▸ WHAT YOU NEED TO DO
a - Reproduce the part of the forensics interview that begins at the words "Thank you for" and stops after "in this book?".
b - Write the next part of the forensics interview, picking up after its last sentence.

[[ READING TEXT open ]]

By Brendan Clemente
This past March, Duke Law’s Professor Brandon Garrett released his newest book, Autopsy of a Crime Lab: Exposing the Flaws in Forensics. Professor Garrett founded the Wilson Center for Science and Justice and studies the use of forensic evidence in criminal cases. Brendan Clemente, Duke Law & Technology Review’s (DLTR) Managing Editor, sat down with Professor Garrett to discuss the book.
Thank you for joining DLTR to discuss your new book, Autopsy of a Crime Lab: Exposing the Flaws in Forensics. What made you want to delve into this topic in this book?
My introduction to forensics came after law school. I took evidence in law school, for which I am glad now that I am now teaching it. We did not cover expert evidence. I did not take law and science classes, and I went to law school having turned away from math and science, like most of us lawyers do.
When I was in practice, I worked at a civil rights firm where there were two types of cases one could gravitate toward: police brutality cases and wrongful conviction cases. I told the partners I wanted to work on the police brutality cases. The wrongful convictions heavily involved science, including DNA testing, and that sounded intimidating. I then discovered that policing cases also involved scientific evidence issues, mostly regarding ballistics and autopsy reports, but also police practices expert testimony. One just cannot get away from science as a lawyer.
Despite my interest in police use of force cases, one of my first trials involved a man exonerated by DNA testing who had been convicted in the first place based on bite-mark testimony, as well as eyewitness testimony. I learned a lot about DNA in that case. The state, for whatever reason, did not want to concede the chain of custody relating to DNA. There was no question as to the integrity of the results, but at trial, we had to put on witnesses to discuss every step of the DNA collection process. We had a whole tour of the medical examiners’ lab since we were putting the medical examiner DNA analyst on the stand. So, I really got to know the entire DNA testing process.
And there was bite mark evidence in the case, so I was exposed to how forensic evidence can go terribly wrong. In practice, I worked on a series of other wrongful conviction cases, including representing one of the Exonerated Five. People have understandably focused on the false confessions in the case. But digging into the transcript, there was also hair comparison testimony, there was soil comparison testimony, and there had been DNA testing at the time that had excluded each of the five youths.

[[ READING TEXT closed ]]
[[ ENTRIES SHOWN open ]]

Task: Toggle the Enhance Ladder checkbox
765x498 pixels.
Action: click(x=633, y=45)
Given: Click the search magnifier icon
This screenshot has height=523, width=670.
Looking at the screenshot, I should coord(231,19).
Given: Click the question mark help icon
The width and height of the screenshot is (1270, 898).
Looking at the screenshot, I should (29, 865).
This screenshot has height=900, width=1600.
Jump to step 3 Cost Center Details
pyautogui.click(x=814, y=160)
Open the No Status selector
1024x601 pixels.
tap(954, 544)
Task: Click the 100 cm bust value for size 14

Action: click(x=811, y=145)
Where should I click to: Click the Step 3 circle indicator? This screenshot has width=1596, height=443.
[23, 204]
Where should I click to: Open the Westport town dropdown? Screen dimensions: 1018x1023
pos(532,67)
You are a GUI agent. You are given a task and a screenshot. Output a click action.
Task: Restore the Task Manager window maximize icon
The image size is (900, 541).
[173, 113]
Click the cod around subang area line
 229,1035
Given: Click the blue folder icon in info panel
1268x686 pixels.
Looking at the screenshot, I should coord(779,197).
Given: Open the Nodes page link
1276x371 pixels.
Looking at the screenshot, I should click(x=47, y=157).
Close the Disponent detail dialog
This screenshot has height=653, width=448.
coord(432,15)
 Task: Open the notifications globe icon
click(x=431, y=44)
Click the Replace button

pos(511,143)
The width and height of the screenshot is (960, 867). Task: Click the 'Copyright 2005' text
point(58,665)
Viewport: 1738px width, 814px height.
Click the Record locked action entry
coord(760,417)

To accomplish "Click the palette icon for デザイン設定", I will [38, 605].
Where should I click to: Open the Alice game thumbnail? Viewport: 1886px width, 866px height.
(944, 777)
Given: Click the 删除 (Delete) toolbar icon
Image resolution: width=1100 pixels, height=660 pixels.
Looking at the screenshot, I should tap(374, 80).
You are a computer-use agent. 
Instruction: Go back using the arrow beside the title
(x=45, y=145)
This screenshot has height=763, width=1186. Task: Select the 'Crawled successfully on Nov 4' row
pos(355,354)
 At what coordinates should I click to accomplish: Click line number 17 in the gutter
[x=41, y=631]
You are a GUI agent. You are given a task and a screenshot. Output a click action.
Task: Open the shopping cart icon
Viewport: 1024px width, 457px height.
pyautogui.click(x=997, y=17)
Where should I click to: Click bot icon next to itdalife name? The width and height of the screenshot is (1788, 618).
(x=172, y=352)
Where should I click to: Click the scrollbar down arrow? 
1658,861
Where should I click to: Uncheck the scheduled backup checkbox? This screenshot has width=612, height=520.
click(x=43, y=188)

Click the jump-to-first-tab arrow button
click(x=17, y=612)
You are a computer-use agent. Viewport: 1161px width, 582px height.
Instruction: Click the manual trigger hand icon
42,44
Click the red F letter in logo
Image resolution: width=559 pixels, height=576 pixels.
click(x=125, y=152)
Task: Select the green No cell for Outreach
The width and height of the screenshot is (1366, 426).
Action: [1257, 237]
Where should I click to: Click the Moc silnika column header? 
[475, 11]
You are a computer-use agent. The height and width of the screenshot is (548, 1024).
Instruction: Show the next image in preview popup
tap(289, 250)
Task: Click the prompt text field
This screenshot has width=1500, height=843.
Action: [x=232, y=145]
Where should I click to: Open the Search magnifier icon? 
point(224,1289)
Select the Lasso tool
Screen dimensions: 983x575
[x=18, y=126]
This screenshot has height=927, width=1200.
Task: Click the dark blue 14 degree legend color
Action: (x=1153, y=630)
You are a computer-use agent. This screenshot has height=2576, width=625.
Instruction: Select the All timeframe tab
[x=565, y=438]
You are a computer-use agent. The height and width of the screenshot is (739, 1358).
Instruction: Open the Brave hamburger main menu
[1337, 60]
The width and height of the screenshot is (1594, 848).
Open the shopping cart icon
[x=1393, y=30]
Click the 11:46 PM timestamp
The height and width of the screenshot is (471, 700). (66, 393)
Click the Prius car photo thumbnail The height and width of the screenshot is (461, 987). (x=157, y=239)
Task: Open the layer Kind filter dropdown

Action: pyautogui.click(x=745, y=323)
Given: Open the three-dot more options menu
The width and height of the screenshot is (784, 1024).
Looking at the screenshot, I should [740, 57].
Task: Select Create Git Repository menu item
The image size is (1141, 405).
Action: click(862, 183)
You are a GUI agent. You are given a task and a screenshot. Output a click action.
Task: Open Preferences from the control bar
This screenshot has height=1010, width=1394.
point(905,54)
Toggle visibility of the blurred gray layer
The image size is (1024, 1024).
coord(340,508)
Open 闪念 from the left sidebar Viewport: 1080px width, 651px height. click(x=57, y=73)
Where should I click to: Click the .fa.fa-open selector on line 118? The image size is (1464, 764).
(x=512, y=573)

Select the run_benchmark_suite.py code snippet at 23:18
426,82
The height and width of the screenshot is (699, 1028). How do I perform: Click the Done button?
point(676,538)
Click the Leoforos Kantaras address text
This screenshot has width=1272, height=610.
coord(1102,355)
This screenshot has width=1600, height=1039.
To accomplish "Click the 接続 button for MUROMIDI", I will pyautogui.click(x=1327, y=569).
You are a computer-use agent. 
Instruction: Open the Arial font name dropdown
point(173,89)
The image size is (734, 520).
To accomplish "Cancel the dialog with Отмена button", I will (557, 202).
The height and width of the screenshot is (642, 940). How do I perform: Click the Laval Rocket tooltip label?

[[ ENTRIES SHOWN closed ]]

▸ ANSWERS FOR THE TASKS
a -
Thank you for joining DLTR to discuss your new book, Autopsy of a Crime Lab: Exposing the Flaws in Forensics. What made you want to delve into this topic in this book?

b -
When I became a law professor, I was really interested in understanding better the role that unreliable forensics played in criminal cases and whether this was something systematic. That general interest crystallized when the National Academy of Sciences contacted me and asked that I report to them regarding the role of forensic expert trial testimony in DNA exoneration cases. By that time, I had made a name for myself with an early study looking at appellate litigation and habeas litigation by DNA exonerees. It is time-consuming to study trial transcripts because it is not easy to even get them. My former boss and friend Peter Neufield from the Innocence Project had started scanning files of exoneree trial transcripts. We decided to collaborate on the project. That report provided the kernel for a more comprehensive study of DNA exonerees’ trials: my first book, Convicting the Innocent. In that work, I carefully detailed what went wrong at trial, including with the forensics. Yet the trials did not tell the whole story. Sometimes there were errors in the lab that were not apparent at trial. And I knew that forensics could go wrong at the crime scene, or due to bias, or in other hidden ways.
Over time, I started to realize that there were a range of serious issues with forensics. There are issues when police arrive at the crime scene; there are issues with quality control in the lab, and, as troubling as my initial foray into forensics was, there were a lot of other windows that I needed to open. So over time, I decided that I should tackle a separate book looking at how forensics can go wrong and how to solve this complex problem.
What does the typical crime lab look like? The book discusses how the typical crime lab doesn’t look like it does on CSI. How rigorous are crime labs’ processes? How are forensics used in criminal cases?
Crime labs are kind of like policing agencies: they vary widely. There are thousands of police agencies in this country. There are really big professional agencies. There are medium-sized, highly professional agencies. But then there are small police departments which might have a police chief and one other police officer––think Mayberry. There are a huge number of police departments that have less than 20 sworn officers, and it is the same way with crime labs. There are a lot of cop shops where there may just be a handful of people who are part of the police department.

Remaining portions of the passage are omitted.